Physically challenged by the long-term effects of polio, Amina could not run to escape her attacker. Her main concern was not to awaken her young children.
“After the ordeal, I was numb, and remained on the hard, cold floor until my husband returned home at daybreak,” recalls Amina, adding that the rapist disappeared into the night with her mobile telephone and left her with no means of communication.
“I felt searing pain all over my body. You know, I hadn’t fully recovered from the birth of my baby,” she says. “I felt weak, exhausted and powerless. I had no energy to scream for help.”
Despite growing up during some of Somalia’s most turbulent years, nothing had prepared Amina for the traumatizing experience. The physical ordeal compounded her disability, and her mobility became even more limited. Long after that shattering night, she felt overwhelmed by her emotions.
“I was in shock and cried for days on end. I lost interest in my baby, couldn’t bond with her. I had lost all feelings,” she recollects.
Amina’s assailant, who is still at large, may have had prior knowledge about her husband’s absence from home that night. In her village in south-central Somalia’s Lower Shabelle region, men often leave their homes to avoid being forcibly recruited by the militant group Al-Shabaab.
Stories like Amina’s are unfortunately common in Somalia, yet most remain untold.

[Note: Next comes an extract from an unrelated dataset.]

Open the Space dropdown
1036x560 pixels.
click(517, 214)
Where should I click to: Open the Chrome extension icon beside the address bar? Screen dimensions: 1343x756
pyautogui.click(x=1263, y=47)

Over the past year, the United Nations verified more than 330 cases of sexual violence attributed to armed actors in Somalia, out of which 75 were perpetrated by Al-Shabaab. The militant group is also known to force women and girls into sexual slavery, trafficking for sexual purposes, forced marriages and pregnancies, and prostitution.
Three years ago, the UN General Assembly proclaimed 19 June as the International Day for the Elimination of Sexual Violence in Conflict to raise awareness and stand in solidarity with survivors of conflict-related sexual violence – women, men, girls and boys.
From stigma to justice
In a country where survivors of conflict-related sexual violence face exclusion and stigmatization, it is not surprising that the vast majority of victims in Somalia do not report the crime, according to experts. It is estimated that for each rape reported in connection with conflict, between ten and 20 cases go unreported.
Unlike many rape victims, Amina was fortunate to receive her husband’s support. The mother of seven describes her husband as “most caring and loving,” and praises him for staying by her side throughout the darkest moments. He continues to play an instrumental role in her physical and emotional healing process.
“Rape broke my spirit and stole my happiness. But he has been a blessing in my life,” says Amina.
Soon after the ordeal, the family moved to Afgooye, an agricultural town 30 kilometres southwest of Mogadishu. There was little left for them in their home village, as drought had wiped out all their livestock before the onset of the Gu rains, leaving them hungry and even more vulnerable. From Afgooye, they moved to the Saad camp for internally displaced persons at Kilometer 13 on the outskirts of the capital, in hopes of receiving support.
“When we arrived at the camp, the authorities helped us build a makeshift house and gave us tarpaulin, which we used to cover the roof,” says Amina, who also decided to seek medical and counselling services at the camp.
Amina hopes that one day her attacker will be held accountable for his crime.
“Given a choice, I would prefer the courts of law over the traditional system,” she says. “What good is it to me to see my molester walking free?”
To put an end to this widespread problem, the Federal Government of Somalia has taken concrete steps to end the impunity enjoyed by perpetrators of sexual crimes. The cabinet recently approved a Sexual Offences Bill, which establishes stiff penalties for sexual offenders and their collaborators. The bill is currently awaiting parliamentary and presidential approval. Once enacted, the new law will take precedence over the traditional justice system, which has been a boon to sexual offenders on account of the light sentences it usually metes out for grave crimes such as rape.
The United Nations Assistance Mission in Somalia (UNSOM) supports the country’s efforts to eliminate conflict-related sexual violence, working closely with the Federal Government and Federal Member States to engage communities as well as traditional and religious leaders to curb the crime’s incidence.